À Montpellier, Adrien Béal explore les formes contemporaines de la résistance théâtrale
Au théâtre des 13 vents de Montpellier, le metteur en scène Adrien Béal présente deux créations qui interrogent, chacune à leur manière, les rapports de pouvoir et les mécanismes de résistance dans nos sociétés contemporaines. Une démarche artistique qui résonne particulièrement dans un contexte où les formes d'opposition politique traditionnelles semblent parfois insuffisantes.
Le Pas de Bême: quand le silence devient acte politique
La première pièce, Le Pas de Bême, reprend une création vieille de douze années qui n'a rien perdu de sa pertinence. L'intrigue, d'une simplicité déconcertante, met en scène un élève qui rend copie blanche. Ce geste, apparemment anodin, déclenche une déstabilisation sociale profonde.
Adrien Béal explore ici la figure de l'objecteur, mais dans sa dimension la plus pure, débarrassée de tout discours militant explicite. "Nous nous sommes demandé ce que serait l'objection d'un personnage dont la résistance ne serait pas accompagnée d'un discours ou d'une revendication", confie le metteur en scène.
Cette approche évoque inévitablement les grandes figures littéraires de la résistance passive, de Bartleby de Melville avec son célèbre "Je préférerais ne pas" au personnage d'Un homme qui dort de Georges Perec. Dans le cas de Bême, l'absence de geste devient paradoxalement plus déstabilisante qu'une action construite.
Un dispositif théâtral au service de l'engagement
Le choix du quadrifrontal, dispositif où le public entoure les acteurs sur quatre gradins, transforme les spectateurs en témoins actifs. Cette configuration théâtrale alternative brise les codes traditionnels de la représentation et implique directement l'assemblée dans l'acte dramaturgique.
"Le principe dramaturgique est simple: rendre ou non une copie blanche se traduit sur scène par prendre ou ne pas prendre la parole", explique Adrien Béal. Cette articulation entre geste civique et prise de parole théâtrale s'enrichit d'une dimension improvisée qui rend chaque représentation unique.
Dialogue avec ce qui se passe: l'attention comme résistance
La seconde création, Dialogue avec ce qui se passe, propose une approche complémentaire. Ici, des personnages se retrouvent pour accomplir une tâche ordinaire, peindre un mur, mais l'un d'eux cherche à reconstituer une pensée fugitive. Cette quête collective devient prétexte à une exploration de l'inattendu.
"C'est un spectacle qui s'intéresse aux détails et à la prise de conscience que de nombreuses choses se déroulent simultanément", souligne le metteur en scène. Une réflexion qui interroge notre capacité à rester connectés au monde extérieur malgré le vertige de l'actualité contemporaine.

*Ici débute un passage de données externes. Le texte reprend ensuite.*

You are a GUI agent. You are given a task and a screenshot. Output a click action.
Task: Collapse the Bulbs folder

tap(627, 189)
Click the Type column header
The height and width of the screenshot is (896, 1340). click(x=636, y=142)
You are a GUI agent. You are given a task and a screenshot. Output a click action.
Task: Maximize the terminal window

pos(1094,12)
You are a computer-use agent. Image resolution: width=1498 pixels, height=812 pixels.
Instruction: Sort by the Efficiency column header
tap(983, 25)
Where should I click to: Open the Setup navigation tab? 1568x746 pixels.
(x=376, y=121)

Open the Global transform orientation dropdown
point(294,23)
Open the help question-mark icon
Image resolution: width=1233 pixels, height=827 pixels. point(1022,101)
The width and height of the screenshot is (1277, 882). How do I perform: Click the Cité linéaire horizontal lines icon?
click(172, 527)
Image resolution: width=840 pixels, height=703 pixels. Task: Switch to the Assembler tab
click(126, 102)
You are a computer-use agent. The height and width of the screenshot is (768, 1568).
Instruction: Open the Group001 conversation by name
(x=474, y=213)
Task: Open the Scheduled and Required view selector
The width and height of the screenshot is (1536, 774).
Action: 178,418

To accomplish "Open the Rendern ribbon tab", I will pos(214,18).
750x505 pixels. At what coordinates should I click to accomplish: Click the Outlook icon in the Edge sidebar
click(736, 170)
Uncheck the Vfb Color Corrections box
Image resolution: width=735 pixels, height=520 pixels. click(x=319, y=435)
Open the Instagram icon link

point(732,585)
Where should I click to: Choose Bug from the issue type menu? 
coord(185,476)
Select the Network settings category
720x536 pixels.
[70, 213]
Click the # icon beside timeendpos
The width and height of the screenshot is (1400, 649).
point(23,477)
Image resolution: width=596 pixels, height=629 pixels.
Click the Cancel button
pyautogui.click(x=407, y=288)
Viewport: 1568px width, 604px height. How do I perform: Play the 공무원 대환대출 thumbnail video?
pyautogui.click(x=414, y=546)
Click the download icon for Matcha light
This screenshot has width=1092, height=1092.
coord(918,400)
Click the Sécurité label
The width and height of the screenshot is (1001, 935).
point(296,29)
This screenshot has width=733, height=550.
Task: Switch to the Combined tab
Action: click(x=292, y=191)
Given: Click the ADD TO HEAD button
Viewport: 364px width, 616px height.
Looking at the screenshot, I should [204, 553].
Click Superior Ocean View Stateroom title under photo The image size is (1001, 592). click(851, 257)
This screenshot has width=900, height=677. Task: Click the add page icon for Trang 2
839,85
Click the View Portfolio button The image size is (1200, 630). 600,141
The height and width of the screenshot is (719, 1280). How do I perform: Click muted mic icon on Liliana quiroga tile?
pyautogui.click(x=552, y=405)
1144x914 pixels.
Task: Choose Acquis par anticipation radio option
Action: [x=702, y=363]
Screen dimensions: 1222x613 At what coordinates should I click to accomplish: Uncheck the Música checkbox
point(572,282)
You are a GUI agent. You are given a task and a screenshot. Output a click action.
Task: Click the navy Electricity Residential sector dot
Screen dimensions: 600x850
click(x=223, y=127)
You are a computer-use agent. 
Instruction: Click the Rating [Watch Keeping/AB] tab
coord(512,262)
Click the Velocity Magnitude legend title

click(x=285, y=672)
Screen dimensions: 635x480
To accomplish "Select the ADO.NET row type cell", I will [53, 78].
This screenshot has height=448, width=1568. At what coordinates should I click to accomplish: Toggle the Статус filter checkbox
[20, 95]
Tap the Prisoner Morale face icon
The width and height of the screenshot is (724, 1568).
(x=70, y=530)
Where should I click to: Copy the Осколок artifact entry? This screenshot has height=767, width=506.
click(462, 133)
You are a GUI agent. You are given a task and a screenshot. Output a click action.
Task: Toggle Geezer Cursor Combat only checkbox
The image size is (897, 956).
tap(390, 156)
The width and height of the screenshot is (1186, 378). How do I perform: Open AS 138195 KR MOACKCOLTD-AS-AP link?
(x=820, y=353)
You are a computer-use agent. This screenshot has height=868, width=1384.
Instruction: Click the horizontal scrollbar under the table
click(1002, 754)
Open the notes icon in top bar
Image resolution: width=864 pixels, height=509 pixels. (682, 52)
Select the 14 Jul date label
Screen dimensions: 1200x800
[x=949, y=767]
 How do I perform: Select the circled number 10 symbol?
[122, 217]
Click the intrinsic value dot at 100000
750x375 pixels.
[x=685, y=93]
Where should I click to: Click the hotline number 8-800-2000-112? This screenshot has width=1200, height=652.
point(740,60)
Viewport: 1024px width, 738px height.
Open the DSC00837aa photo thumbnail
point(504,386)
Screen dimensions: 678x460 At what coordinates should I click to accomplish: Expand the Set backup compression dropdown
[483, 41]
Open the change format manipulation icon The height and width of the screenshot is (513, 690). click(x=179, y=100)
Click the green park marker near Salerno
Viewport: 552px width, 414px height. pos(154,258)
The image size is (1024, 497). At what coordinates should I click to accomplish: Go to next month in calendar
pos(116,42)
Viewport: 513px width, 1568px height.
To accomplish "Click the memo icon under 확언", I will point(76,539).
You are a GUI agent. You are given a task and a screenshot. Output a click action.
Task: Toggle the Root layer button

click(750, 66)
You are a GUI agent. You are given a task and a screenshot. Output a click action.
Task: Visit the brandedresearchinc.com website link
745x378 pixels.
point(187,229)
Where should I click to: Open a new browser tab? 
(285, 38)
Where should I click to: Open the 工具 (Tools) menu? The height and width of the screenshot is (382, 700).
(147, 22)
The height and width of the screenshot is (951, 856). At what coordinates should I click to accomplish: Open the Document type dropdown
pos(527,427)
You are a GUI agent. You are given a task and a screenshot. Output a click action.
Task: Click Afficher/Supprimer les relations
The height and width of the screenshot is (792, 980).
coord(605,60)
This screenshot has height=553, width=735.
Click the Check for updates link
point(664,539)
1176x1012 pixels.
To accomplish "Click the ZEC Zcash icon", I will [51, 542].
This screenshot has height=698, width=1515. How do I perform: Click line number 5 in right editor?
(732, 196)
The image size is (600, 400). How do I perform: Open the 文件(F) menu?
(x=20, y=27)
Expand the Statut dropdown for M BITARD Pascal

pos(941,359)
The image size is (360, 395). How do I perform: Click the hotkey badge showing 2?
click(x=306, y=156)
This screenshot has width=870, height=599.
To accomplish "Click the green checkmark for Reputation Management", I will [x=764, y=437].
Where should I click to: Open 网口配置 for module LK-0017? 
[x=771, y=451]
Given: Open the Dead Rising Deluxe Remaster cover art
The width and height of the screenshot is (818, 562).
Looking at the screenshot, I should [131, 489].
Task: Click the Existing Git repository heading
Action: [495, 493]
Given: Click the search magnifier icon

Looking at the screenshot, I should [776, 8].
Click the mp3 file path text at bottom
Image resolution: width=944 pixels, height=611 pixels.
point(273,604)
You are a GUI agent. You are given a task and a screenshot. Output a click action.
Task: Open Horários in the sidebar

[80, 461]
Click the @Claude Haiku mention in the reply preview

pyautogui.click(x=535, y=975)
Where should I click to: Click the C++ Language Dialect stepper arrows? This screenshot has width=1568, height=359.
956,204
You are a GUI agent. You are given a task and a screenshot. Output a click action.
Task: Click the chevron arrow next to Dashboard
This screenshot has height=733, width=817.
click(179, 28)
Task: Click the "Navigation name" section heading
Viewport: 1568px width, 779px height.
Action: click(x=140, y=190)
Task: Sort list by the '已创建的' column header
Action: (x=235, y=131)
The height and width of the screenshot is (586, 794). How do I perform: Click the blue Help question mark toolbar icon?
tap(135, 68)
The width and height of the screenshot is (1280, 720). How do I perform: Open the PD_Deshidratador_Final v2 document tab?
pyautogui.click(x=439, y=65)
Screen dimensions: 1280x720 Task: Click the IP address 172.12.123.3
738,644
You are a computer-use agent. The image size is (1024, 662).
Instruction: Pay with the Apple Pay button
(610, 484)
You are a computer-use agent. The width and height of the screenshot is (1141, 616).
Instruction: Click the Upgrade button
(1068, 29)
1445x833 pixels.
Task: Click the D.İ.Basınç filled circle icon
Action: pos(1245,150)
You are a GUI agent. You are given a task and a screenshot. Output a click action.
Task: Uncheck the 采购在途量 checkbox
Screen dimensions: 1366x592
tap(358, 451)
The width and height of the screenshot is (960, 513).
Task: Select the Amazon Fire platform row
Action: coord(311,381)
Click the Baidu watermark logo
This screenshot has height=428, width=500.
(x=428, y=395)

Un théâtre de la relation et de l'expérience
Ces deux créations révèlent la cohérence artistique d'Adrien Béal, qui privilégie un théâtre de la relation. Le plateau reste nu, sans décors superflus: tout repose sur la parole et l'interaction directe entre les acteurs et l'assemblée.
"Le plus important, c'est moins de raconter une histoire que de faire du moment de la représentation un moment d'expérience", résume le metteur en scène. Une philosophie théâtrale qui fait écho aux questionnements politiques contemporains sur l'efficacité des formes traditionnelles d'engagement et de résistance.
Dans un contexte où les citoyens cherchent de nouvelles modalités d'expression politique, le travail d'Adrien Béal offre une réflexion stimulante sur les pouvoirs insoupçonnés du silence, de l'attention et de la présence. Une leçon qui dépasse largement les murs du théâtre.